I did manage to get into the concert tent just in time to see Jackyl’s frontman, Jesse James Dupree, take the stage. Jesse really knows how to engage the crowd; his persona changes from evangelist preacher to hard rocker to the cute boy in high school with a twinkle in his eye that your mom warned you about. A surprise guest was Jesse’s business partner Michael Ballard of the Full Throttle Saloon in Sturgis and TruTV reality show series of the same name. Michael brought onstage a bottle of Jesse James America’s Outlaw Bourbon, distilled by one of Jesse’s many business interests.
The musical acts were the biggest draw of all the attractions at the Inlet, with shows day and night taking place on two stages. Performances were spread over the entire four days of the rally including Kashmir, a Led Zeppelin tribute band, and Ozzy Osbourne tribute band Blizzard of Ozzy. Rock band Foghat played Friday afternoon, and America played Saturday. Friday evening I joined thousands of other music lovers to see the band War. Led by original member Lonnie “Leroy” Jordan, the band enthusiastically performed all our favorite songs from the 70’s—“Cisco Kid,” “Low Rider,” “Spill the Wine” and more.
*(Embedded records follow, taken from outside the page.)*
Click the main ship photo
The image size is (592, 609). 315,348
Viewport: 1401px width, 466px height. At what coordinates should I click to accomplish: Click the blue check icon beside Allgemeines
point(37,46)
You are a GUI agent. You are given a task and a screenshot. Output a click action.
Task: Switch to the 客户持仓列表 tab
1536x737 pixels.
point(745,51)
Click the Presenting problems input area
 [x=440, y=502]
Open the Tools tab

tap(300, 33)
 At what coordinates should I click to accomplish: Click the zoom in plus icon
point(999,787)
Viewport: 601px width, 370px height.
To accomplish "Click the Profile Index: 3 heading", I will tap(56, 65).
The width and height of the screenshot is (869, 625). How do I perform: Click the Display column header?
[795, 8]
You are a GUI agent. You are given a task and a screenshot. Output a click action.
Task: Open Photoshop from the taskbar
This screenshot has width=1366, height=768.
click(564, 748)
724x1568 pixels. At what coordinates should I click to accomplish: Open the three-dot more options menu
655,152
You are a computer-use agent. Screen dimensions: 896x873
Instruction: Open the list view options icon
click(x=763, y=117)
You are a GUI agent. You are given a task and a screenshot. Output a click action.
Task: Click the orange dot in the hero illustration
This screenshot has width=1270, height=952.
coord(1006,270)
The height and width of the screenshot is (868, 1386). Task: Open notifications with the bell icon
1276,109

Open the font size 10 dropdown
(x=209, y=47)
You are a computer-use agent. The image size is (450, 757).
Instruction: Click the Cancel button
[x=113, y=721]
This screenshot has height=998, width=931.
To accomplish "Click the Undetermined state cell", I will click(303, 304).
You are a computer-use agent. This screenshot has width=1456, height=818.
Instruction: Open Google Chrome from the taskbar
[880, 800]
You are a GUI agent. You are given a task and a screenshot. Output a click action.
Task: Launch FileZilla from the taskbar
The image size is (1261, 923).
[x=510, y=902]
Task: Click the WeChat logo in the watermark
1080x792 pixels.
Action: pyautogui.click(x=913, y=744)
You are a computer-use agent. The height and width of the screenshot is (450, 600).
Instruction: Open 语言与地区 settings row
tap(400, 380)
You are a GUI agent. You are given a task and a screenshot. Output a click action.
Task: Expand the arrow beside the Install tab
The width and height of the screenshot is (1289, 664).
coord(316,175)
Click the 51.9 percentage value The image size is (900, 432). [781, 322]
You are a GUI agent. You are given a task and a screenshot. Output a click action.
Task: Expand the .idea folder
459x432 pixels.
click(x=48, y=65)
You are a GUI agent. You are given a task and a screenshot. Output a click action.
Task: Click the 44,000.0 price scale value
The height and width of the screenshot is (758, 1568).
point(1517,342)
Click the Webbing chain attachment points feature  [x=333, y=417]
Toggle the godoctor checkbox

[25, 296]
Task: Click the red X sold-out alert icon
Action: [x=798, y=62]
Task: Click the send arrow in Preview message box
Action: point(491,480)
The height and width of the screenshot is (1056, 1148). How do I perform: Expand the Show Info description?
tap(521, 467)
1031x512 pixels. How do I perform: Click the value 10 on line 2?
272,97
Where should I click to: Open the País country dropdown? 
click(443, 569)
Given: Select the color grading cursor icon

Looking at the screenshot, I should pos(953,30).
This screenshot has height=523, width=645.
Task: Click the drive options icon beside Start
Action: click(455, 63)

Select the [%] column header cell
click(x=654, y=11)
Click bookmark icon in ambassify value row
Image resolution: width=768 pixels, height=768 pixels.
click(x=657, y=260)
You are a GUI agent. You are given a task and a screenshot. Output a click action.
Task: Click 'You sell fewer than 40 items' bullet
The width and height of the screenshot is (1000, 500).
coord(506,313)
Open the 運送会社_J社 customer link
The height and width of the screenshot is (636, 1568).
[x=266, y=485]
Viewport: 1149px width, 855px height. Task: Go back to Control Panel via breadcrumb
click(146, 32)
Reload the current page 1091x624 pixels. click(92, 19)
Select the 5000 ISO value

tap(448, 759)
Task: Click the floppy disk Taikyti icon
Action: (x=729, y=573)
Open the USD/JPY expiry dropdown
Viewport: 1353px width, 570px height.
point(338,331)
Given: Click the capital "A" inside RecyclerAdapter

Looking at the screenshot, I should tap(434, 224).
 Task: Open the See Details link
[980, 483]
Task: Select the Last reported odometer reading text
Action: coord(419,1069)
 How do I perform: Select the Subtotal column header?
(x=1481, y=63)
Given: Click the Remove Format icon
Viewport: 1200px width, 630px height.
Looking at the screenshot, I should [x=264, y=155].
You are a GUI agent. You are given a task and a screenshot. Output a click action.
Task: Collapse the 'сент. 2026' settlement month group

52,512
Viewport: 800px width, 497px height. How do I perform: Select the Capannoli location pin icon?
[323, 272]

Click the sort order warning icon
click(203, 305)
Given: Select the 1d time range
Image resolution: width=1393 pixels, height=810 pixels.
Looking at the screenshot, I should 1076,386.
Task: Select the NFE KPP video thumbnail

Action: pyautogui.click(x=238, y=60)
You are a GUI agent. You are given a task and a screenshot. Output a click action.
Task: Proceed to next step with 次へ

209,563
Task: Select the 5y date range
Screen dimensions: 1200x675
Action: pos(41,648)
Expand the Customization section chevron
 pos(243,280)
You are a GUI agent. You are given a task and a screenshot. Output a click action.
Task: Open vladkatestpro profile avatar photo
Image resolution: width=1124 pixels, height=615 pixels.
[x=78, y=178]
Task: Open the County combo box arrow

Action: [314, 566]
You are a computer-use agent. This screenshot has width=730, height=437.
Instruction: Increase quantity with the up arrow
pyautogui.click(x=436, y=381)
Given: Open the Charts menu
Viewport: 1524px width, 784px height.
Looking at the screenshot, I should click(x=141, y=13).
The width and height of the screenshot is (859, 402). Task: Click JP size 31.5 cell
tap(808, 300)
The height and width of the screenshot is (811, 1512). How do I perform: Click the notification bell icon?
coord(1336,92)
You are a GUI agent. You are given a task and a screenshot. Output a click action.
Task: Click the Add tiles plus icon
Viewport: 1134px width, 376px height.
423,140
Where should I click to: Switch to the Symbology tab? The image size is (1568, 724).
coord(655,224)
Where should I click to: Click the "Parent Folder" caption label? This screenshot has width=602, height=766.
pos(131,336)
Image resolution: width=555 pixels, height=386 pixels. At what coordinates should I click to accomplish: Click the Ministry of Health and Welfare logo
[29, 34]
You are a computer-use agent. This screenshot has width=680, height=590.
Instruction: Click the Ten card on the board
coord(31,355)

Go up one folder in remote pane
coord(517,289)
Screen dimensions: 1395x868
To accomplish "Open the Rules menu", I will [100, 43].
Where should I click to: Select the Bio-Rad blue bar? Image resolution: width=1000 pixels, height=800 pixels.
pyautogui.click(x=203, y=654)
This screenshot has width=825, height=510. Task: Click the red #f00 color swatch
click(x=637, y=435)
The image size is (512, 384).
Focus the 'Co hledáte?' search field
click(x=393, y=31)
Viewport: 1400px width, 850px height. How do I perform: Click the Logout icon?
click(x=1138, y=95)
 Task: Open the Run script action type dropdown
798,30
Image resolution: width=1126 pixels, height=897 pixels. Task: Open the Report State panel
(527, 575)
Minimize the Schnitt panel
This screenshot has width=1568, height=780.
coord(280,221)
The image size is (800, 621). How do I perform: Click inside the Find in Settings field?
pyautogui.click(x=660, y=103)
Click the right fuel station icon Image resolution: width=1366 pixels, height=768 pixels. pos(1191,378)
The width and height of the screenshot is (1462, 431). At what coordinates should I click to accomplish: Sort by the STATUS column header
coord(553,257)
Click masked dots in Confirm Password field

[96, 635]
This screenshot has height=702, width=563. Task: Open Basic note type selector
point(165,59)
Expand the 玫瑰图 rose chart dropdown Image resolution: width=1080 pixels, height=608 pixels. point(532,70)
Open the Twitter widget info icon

Sometimes the lesser-known acts surprise everyone, and such was the case with the Bastard Bearded Irishmen who played on Saturday and Sunday afternoons. This Celtic-flavored band played rock, punk, acoustic and traditional Irish songs, and put on quite a visual show as well. Jamiah “On Fire” & The Red Machine, a blues-oriented trio of very talented young men, played Friday and Saturday, and Jamiah really was on fire, with his intriguing guitar riffs and infectious energy. To the delight of the audience, they were called onstage to perform several songs with War during the Friday night concert. Keep an eye on these kids; Jamiah has been performing since he was three years old, and now that he’s nearing 18, I think he’s ready to break into the big time.
Saturday night, Three Dog Night was the headliner, and amazingly, the band still has four original members from the late 60’s. They played new songs along with their standards such as “Try a Little Tenderness,” “Celebrate,” “Shambala” and many others. They also performed a hilarious hip-hop version of “Mama Told Me Not to Come,” which was worth the price of admission alone.
OC BikeFest has received a huge amount of support from the local community, with a slew of hotels, restaurants, bars and other businesses stepping up to provide sponsorship. With the positive changes that took place this year, the rally is well on its way to becoming the biggest—and quite possibly the best—in the region.